LeetCode Problem 26 - Remove Duplicates from Sorted Array

Remove Duplicates from Sorted Array

Problem

Given an integer array nums sorted in non-decreasing order, remove the duplicates in-place such that each unique element appears only once. The relative order of the elements should be kept the same. Then return the number of unique elements in nums.

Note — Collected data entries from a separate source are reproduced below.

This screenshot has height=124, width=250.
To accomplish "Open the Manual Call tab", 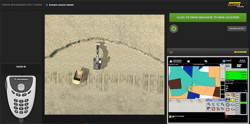I will [x=221, y=100].
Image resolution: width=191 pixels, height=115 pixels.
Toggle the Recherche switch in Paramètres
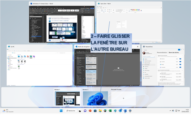click(180, 58)
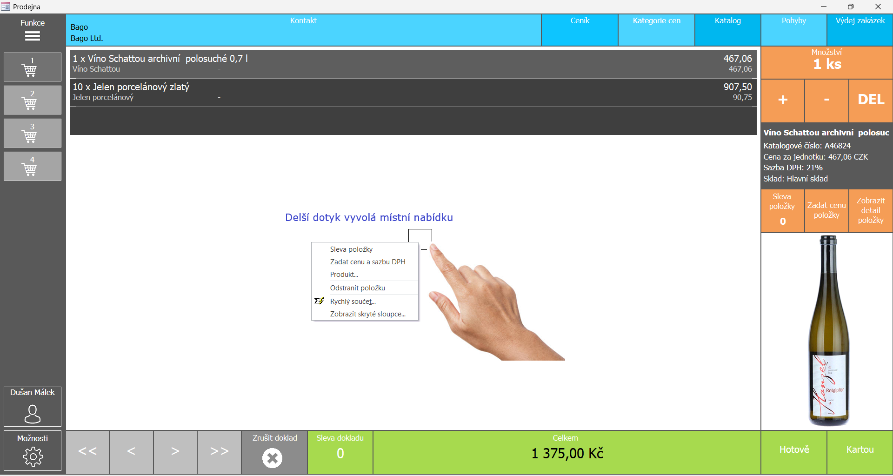The image size is (893, 476).
Task: Increase quantity with plus button
Action: coord(783,100)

Consider the number of unique elements of nums to be k, to get accepted, you need to do the following things:

int[] nums = [...]; // Input array
int[] expectedNums = [...]; // The expected answer with correct length

int k = removeDuplicates(nums); // Calls your implementation

assert k == expectedNums.length;
for (int i = 0; i < k; i++) {
    assert nums[i] == expectedNums[i];
}

My Solution

class Solution {
public:
    int removeDuplicates(vector<int>& nums) {
        int k = 0;
        unordered_set<int> dupSet;
        for(int i = 0; i< nums.size();i++){
            if(dupSet.find(nums[i]) == dupSet.end()){
                dupSet.insert(nums[i]);
                nums[k++]=nums[i];
            }
        }
        return k;
    }
};

Explanation

This problem is similar to LeetCode Problem 27 - Remove Element except instead of looking for a specific value, we're looking for a duplicate value. To determine if a value is a duplicate, we can use an unordered_set which works by hashing a value. This lets us determine if we've already inserted a value into the map, it will fail, and we can increment the count variable and replace the element at k with i

Proper Solution

class Solution {
public:
    int removeDuplicates(vector<int>& nums) {
       	int k=1;
	    for(int i=1; i<nums.size(); i++){
            if(nums[i]!=nums[i-1]) nums[k++] = nums[i]; 
        }        
		        
	    return k;
    }
};

Explanation

Our version missed a criteria that this problem needed to be solved "in place". We used unordered set to assist which violated the constraints. In this solution k and i begin at one since we know that we don't have an empty set and we don't care what the first element is as it won't be a duplicate. Then, we simply check to see if the value does not equal the previous value and assign as necessary.